Document excerpt
Monday, June 28, 2010

Matthew 7:6 - "Do not give what is holy to dogs..."

Check most commentaries and they'll tell you that Jesus' teaching about not throwing your pearls before swine has nothing to do with what he just got through saying about not judging others. One moment he's saying, "Don't judge" and now suddenly he's saying, "Don't throw your pearls before swine." Supposedly this is just some random saying thrown into the mix of Jesus' wise sayings kind of like the Book of Proverbs.

I don't know. My default position is to assume that Jesus doesn't suffer from ADD and doesn't just let random thoughts pop out of his mouth because he happened to see some mangy animals wander by as he was teaching. "So if you don't wish to judge your brother you should first take the log out of your own eye, blah, blah . . . Hey, look at that dog and pig over there! That reminds me, don't give what's holy to dogs or cast your pearls before swine. Anyhow, as I was saying..."

The problem is how to connect up these teachings of Jesus. Here's my best shot at it. Jesus just finished saying that if you want to confront your brother about his sin without judging him, you'll have to deal with your own sin first. In other words, it's going to cost you some. You'll have to humble yourself, take a good look at your own heart, and be unsparing on yourself if you want to be rid of the log in your own eye. It might occur to you that maybe your brother isn't worth the trouble. Maybe you shouldn't bother to put yourself through all that and you should just keep silent. But if that's a brother in the faith you want to help, you will take the trouble because you love him. You're fellow sojourners in the faith, right? You are your brother's keeper.

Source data
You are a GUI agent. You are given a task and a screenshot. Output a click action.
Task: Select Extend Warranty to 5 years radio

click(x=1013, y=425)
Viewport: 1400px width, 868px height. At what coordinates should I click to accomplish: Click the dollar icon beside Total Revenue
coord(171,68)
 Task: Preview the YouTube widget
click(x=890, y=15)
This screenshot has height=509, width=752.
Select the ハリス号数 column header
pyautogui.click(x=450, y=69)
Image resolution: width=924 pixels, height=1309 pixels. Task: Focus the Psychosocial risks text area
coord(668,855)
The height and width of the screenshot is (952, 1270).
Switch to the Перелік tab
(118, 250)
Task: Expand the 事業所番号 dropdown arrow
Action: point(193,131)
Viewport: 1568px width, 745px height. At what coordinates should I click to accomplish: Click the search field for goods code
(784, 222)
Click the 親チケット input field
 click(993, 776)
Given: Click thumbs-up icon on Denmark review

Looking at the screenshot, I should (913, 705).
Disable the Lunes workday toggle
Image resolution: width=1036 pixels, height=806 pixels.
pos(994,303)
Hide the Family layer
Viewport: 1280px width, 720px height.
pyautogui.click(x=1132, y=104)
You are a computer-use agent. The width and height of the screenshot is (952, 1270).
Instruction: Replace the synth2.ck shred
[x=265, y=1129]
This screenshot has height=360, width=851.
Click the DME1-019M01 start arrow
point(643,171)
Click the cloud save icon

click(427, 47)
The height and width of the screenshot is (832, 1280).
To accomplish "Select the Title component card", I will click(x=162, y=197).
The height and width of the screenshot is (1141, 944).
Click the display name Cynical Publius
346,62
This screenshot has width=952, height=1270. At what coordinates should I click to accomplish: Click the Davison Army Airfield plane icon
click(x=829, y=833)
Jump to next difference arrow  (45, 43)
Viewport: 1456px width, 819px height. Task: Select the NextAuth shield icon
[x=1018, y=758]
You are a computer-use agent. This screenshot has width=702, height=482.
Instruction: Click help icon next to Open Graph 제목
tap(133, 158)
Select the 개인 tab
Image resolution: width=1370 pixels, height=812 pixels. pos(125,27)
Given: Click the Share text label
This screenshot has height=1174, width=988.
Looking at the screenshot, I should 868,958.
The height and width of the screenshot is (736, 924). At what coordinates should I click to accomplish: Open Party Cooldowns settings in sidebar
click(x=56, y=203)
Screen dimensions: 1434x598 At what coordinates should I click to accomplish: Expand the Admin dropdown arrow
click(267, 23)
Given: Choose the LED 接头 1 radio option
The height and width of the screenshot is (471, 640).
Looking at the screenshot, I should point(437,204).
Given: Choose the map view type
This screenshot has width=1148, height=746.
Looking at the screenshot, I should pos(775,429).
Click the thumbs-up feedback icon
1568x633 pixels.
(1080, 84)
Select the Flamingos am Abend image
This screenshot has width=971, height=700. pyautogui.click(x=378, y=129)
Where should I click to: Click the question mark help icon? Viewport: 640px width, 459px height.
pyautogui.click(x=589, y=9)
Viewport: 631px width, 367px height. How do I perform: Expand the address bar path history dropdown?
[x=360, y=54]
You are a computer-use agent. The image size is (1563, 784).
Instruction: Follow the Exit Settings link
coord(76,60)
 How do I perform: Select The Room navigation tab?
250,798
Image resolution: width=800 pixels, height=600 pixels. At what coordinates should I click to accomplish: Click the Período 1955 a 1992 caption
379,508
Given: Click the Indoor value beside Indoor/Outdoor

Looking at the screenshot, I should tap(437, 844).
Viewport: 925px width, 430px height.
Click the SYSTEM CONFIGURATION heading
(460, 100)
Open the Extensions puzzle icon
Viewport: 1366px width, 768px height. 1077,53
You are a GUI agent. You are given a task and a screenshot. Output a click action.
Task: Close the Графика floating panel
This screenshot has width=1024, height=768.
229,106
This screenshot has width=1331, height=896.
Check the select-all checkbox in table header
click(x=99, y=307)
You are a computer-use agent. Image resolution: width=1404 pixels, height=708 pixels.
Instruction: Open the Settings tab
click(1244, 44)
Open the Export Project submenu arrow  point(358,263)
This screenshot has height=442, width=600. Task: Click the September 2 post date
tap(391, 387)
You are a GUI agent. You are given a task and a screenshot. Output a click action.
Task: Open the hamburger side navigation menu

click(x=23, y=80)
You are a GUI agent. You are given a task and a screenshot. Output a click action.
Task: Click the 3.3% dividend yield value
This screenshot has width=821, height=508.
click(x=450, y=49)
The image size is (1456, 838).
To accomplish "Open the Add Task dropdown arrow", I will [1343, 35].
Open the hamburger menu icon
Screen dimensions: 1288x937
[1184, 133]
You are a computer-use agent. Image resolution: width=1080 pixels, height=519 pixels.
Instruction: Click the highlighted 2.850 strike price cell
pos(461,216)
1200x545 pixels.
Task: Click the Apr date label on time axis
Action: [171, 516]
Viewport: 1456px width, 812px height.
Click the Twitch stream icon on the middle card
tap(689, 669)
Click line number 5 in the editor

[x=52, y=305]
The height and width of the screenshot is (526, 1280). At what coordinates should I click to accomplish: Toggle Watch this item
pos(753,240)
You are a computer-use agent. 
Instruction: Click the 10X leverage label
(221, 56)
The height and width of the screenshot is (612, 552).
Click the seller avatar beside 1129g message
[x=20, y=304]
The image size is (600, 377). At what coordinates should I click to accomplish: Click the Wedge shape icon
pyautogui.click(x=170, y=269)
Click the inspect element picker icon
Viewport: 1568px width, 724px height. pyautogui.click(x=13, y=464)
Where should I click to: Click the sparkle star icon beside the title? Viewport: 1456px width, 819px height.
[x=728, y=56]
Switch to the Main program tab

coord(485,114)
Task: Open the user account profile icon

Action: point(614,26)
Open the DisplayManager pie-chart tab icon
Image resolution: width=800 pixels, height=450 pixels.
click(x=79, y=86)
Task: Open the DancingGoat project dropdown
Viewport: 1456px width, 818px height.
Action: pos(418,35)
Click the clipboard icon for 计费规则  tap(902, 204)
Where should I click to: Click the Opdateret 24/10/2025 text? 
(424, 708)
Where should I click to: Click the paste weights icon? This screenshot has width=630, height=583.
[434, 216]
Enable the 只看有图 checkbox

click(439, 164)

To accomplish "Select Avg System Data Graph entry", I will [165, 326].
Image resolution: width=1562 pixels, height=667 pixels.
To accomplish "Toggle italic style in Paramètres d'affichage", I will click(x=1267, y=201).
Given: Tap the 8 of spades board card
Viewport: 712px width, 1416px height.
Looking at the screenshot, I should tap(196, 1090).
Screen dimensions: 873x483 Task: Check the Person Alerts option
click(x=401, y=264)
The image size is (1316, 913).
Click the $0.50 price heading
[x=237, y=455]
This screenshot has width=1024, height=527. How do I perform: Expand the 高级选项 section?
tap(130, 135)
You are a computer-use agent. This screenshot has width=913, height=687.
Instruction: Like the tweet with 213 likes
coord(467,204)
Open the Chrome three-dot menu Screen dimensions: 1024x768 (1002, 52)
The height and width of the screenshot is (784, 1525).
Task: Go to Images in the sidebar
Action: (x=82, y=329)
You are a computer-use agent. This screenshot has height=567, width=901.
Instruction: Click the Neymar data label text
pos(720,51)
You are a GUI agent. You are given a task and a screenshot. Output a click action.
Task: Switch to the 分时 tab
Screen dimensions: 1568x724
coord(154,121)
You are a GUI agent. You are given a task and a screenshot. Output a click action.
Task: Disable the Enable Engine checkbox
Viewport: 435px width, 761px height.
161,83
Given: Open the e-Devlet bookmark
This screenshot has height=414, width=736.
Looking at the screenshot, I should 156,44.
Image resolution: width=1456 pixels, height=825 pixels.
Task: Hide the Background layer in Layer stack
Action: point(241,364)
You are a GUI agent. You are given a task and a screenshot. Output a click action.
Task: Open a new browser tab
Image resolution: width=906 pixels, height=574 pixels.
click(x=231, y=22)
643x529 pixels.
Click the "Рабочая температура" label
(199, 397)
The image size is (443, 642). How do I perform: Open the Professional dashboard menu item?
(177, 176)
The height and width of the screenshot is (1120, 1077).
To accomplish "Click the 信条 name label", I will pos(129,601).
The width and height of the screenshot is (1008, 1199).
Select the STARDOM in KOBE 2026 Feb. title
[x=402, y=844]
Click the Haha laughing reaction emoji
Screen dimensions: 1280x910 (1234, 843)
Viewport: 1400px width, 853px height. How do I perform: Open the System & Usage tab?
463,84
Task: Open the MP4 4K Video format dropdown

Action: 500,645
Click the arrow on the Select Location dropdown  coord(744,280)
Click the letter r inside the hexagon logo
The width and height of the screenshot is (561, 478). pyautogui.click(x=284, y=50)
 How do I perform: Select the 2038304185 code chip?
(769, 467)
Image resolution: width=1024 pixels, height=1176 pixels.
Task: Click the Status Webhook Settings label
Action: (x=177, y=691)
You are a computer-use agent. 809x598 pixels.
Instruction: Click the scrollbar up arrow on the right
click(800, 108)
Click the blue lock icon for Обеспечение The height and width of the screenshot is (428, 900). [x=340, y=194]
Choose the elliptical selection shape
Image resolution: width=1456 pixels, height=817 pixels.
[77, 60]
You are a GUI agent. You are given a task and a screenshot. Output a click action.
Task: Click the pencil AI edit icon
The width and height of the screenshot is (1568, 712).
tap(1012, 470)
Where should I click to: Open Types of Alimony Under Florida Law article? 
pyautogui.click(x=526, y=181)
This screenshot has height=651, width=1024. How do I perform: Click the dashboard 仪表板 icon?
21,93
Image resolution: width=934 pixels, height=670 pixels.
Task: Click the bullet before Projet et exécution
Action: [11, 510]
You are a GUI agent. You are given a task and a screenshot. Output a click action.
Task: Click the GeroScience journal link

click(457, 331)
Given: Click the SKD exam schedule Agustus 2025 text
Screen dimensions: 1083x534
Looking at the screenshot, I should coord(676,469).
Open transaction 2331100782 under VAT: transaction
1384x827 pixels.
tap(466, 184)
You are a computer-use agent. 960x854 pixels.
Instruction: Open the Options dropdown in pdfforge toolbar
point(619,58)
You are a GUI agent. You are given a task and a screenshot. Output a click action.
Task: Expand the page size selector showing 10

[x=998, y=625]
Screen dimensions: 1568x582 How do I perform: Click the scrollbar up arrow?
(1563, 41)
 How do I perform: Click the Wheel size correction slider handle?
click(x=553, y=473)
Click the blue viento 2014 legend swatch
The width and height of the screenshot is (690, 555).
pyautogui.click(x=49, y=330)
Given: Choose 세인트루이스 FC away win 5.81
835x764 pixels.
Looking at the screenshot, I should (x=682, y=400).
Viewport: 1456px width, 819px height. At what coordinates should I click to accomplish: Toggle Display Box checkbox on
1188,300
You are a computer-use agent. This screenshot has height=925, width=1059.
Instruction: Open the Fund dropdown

Short problem A
Retype word for word the passage of the post on Matthew 7:6 that begins with the words containing "Monday, June 28, 2010" and ends with "Book of Proverbs.".
Short problem B
Put the entries from the line containing "You are a computer-use agent. 809x598 pixels." through the line containing "Looking at the screenshot, I should coord(676,469)." into a numbered list, leaving out blank lines. Include only those lines.
The post on Matthew 7:6 and the entries have no connection to each other.

Final answer A
Monday, June 28, 2010

Matthew 7:6 - "Do not give what is holy to dogs..."

Check most commentaries and they'll tell you that Jesus' teaching about not throwing your pearls before swine has nothing to do with what he just got through saying about not judging others. One moment he's saying, "Don't judge" and now suddenly he's saying, "Don't throw your pearls before swine." Supposedly this is just some random saying thrown into the mix of Jesus' wise sayings kind of like the Book of Proverbs.

Final answer B
1. You are a computer-use agent. 809x598 pixels.
2. Instruction: Click the scrollbar up arrow on the right
3. click(800, 108)
4. Click the blue lock icon for Обеспечение The height and width of the screenshot is (428, 900). [x=340, y=194]
5. Choose the elliptical selection shape
6. Image resolution: width=1456 pixels, height=817 pixels.
7. [77, 60]
8. You are a GUI agent. You are given a task and a screenshot. Output a click action.
9. Task: Click the pencil AI edit icon
10. The width and height of the screenshot is (1568, 712).
11. tap(1012, 470)
12. Where should I click to: Open Types of Alimony Under Florida Law article? 
13. pyautogui.click(x=526, y=181)
14. This screenshot has height=651, width=1024. How do I perform: Click the dashboard 仪表板 icon?
15. 21,93
16. Image resolution: width=934 pixels, height=670 pixels.
17. Task: Click the bullet before Projet et exécution
18. Action: [11, 510]
19. You are a GUI agent. You are given a task and a screenshot. Output a click action.
20. Task: Click the GeroScience journal link
21. click(457, 331)
22. Given: Click the SKD exam schedule Agustus 2025 text
23. Screen dimensions: 1083x534
24. Looking at the screenshot, I should coord(676,469).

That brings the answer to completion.